Orijinal ismi Abîme Des Morts Vivants olan bu film adından da anlaşılacağı üzere bir Fransız halt yemesi. Bence filmi en iyi anlatan isim ise Bloodsucking Nazi Zombies biçimindeki isim tamlaması. Türkçe meali : KAN EMİCİ NAZİ ZOMBİLERİ oluyor ki tek kelimeyle MÜTHİŞ bir isim. Filmi pür dikkat da izleseniz anlamak çok zor. Ama ben tüm imkanlarımı bir araya getirdim ve anladım. Hatta şimdi büyük bir amme hizmetinin altına imza atarak anladığımı anlatıcağım..
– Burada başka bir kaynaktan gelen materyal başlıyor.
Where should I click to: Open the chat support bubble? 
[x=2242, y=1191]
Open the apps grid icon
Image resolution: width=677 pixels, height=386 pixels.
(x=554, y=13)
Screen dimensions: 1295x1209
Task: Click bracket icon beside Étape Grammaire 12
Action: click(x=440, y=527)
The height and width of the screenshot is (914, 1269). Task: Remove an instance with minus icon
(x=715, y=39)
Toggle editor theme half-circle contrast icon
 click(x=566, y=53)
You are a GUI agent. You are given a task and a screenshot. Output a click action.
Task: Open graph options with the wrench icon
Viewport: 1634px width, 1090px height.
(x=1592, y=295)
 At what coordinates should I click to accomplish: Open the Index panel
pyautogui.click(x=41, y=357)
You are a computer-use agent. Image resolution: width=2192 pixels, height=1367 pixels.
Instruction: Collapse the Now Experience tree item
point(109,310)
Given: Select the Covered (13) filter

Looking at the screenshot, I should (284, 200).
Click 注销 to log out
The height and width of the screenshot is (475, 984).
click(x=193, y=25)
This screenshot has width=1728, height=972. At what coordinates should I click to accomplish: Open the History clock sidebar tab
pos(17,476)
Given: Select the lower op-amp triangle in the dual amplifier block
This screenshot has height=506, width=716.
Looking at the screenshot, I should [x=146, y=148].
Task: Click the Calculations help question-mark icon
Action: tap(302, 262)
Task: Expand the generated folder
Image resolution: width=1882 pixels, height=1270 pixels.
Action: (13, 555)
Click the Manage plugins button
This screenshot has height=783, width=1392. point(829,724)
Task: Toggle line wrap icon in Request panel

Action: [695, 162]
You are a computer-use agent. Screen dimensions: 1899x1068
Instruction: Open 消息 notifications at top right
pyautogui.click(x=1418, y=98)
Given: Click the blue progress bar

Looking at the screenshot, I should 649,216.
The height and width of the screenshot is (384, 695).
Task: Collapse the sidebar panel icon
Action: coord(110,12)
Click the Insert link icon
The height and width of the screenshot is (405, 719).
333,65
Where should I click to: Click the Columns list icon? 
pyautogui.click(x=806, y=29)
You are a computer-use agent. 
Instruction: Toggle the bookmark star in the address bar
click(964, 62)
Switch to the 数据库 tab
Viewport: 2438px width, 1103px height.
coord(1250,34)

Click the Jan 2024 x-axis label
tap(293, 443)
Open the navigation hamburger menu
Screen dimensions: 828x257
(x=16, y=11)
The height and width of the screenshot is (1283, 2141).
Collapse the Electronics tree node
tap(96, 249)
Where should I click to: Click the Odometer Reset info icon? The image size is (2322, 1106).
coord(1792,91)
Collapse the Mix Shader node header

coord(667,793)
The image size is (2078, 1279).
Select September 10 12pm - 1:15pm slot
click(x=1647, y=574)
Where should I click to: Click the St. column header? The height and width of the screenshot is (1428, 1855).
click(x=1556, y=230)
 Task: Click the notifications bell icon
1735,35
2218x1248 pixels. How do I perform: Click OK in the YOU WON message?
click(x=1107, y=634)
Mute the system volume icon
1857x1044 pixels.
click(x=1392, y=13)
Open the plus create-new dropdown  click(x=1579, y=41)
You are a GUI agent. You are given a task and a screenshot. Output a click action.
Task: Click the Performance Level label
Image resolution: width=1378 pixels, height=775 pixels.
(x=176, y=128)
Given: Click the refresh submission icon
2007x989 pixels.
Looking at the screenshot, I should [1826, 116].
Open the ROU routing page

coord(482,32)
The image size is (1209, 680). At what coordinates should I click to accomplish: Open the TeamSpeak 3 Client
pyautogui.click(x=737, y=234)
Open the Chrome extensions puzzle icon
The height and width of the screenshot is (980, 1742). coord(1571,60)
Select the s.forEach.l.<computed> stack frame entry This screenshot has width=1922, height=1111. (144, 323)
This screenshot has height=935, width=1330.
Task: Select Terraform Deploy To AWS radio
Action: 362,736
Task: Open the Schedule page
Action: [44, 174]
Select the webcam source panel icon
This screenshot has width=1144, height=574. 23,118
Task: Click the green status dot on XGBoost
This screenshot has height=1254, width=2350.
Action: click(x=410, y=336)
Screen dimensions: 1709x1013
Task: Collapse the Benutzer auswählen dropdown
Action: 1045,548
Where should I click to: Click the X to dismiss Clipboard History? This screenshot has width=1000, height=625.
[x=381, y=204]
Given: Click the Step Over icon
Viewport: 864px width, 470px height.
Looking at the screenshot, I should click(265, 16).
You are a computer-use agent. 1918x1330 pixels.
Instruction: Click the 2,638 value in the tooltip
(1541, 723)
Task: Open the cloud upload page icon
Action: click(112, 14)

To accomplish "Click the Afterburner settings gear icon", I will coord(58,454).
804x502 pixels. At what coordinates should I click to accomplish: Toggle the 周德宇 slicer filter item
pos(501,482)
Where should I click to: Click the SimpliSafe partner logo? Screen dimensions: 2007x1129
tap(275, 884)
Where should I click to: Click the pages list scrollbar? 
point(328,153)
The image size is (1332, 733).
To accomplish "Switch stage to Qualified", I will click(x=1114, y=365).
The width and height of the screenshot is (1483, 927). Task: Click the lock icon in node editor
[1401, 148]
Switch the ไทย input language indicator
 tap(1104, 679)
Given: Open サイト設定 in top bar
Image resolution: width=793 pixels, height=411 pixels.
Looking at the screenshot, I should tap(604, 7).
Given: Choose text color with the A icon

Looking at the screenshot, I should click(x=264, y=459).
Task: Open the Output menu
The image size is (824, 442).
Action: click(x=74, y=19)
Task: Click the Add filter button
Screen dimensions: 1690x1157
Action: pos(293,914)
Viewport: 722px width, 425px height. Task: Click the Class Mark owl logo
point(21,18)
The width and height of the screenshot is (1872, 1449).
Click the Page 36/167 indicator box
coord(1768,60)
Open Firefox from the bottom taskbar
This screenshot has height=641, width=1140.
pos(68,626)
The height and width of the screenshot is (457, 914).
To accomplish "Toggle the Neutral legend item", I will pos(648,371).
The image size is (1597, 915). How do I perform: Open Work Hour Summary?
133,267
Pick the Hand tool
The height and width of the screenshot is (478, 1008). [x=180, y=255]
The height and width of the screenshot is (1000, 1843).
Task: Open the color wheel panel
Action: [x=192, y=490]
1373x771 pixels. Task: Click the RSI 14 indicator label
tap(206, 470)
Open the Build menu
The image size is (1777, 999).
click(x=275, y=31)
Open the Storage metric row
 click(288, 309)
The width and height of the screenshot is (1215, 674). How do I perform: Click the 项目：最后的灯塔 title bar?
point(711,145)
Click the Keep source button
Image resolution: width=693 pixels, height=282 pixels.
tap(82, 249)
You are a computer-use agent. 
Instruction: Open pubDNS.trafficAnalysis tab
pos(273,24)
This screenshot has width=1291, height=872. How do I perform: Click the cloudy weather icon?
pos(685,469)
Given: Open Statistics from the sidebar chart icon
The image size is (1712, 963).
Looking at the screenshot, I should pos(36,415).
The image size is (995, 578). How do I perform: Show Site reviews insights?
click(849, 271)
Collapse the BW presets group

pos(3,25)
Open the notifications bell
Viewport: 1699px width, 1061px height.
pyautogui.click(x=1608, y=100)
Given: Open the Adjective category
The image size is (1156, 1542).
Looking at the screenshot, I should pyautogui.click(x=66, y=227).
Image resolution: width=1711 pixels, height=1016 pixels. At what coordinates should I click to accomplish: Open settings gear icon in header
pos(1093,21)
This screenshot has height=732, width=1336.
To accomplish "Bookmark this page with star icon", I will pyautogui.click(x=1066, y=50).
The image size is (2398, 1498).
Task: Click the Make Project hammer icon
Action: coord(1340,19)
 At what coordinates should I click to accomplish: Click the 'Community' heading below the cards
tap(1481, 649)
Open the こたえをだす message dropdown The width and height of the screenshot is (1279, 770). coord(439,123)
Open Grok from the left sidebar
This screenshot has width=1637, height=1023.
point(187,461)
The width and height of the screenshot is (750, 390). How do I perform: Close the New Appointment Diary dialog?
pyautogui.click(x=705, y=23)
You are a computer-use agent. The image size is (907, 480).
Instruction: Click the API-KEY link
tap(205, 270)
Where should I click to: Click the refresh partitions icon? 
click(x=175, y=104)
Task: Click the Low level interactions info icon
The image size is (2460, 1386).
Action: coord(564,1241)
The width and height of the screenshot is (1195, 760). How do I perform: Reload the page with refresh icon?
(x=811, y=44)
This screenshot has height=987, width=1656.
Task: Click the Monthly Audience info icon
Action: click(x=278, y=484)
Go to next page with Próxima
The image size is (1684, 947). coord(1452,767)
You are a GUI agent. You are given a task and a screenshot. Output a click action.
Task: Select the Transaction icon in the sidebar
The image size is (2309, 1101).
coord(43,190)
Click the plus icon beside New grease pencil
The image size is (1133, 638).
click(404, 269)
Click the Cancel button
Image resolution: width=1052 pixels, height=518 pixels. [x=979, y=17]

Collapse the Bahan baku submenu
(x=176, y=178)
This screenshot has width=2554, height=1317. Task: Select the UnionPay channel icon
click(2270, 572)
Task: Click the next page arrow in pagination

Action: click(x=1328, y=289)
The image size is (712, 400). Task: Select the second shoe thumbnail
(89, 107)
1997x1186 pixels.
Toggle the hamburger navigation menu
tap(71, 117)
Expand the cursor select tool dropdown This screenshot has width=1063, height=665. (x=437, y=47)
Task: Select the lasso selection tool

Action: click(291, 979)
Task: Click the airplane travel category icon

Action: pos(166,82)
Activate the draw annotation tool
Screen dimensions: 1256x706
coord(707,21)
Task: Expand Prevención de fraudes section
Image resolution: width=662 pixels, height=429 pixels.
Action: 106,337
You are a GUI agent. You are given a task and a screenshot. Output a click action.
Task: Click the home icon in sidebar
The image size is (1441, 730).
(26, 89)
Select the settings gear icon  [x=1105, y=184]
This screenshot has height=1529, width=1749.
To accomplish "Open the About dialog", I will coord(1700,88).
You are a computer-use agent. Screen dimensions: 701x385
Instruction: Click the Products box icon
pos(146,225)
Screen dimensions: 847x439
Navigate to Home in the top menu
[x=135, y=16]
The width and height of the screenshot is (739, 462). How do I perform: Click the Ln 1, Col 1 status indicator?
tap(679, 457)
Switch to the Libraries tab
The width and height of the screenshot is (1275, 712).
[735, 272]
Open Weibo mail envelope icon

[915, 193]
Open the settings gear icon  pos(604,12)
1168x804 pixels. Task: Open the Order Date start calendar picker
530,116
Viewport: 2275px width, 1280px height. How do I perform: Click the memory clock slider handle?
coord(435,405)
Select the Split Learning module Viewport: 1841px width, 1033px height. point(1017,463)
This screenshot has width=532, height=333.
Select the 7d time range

Amerikalı, ikinci dünya savaşında Kuzey Afrika’da da savaşmış olan, ve orada da yaşayan bir dede, elinde nazi altınlarının gömülü olduğu bir vahayı gösteren harita ile pervasızca cirit atmaktadır. Sonunda Alman vatandaşı bir uyanık duruma uyanarak “gel bakayım dede, şu altınları bana bir anlat” der ve anlar anlamaz da dedeyi oracıkta öldürerek haritayı da almak suretiyle sıvışır. Fakat Amerikalı dedenin gözü yaşlı torunu, bu işin peşini bırakmama kararı ile (aslında altı milyon dolarcığın :)) Amerikadan taa Afrikaya akar gelir. Yalnız filme orasından burasından giren, şorttan başka birşey giymeyen, nazi zombilerinin orasını burasını emdiği kızlar kim? Nerden kaynağı kurumaz böcek sürüsü gibi çıkıyorlar bu kızlar, bir onu anlamadım.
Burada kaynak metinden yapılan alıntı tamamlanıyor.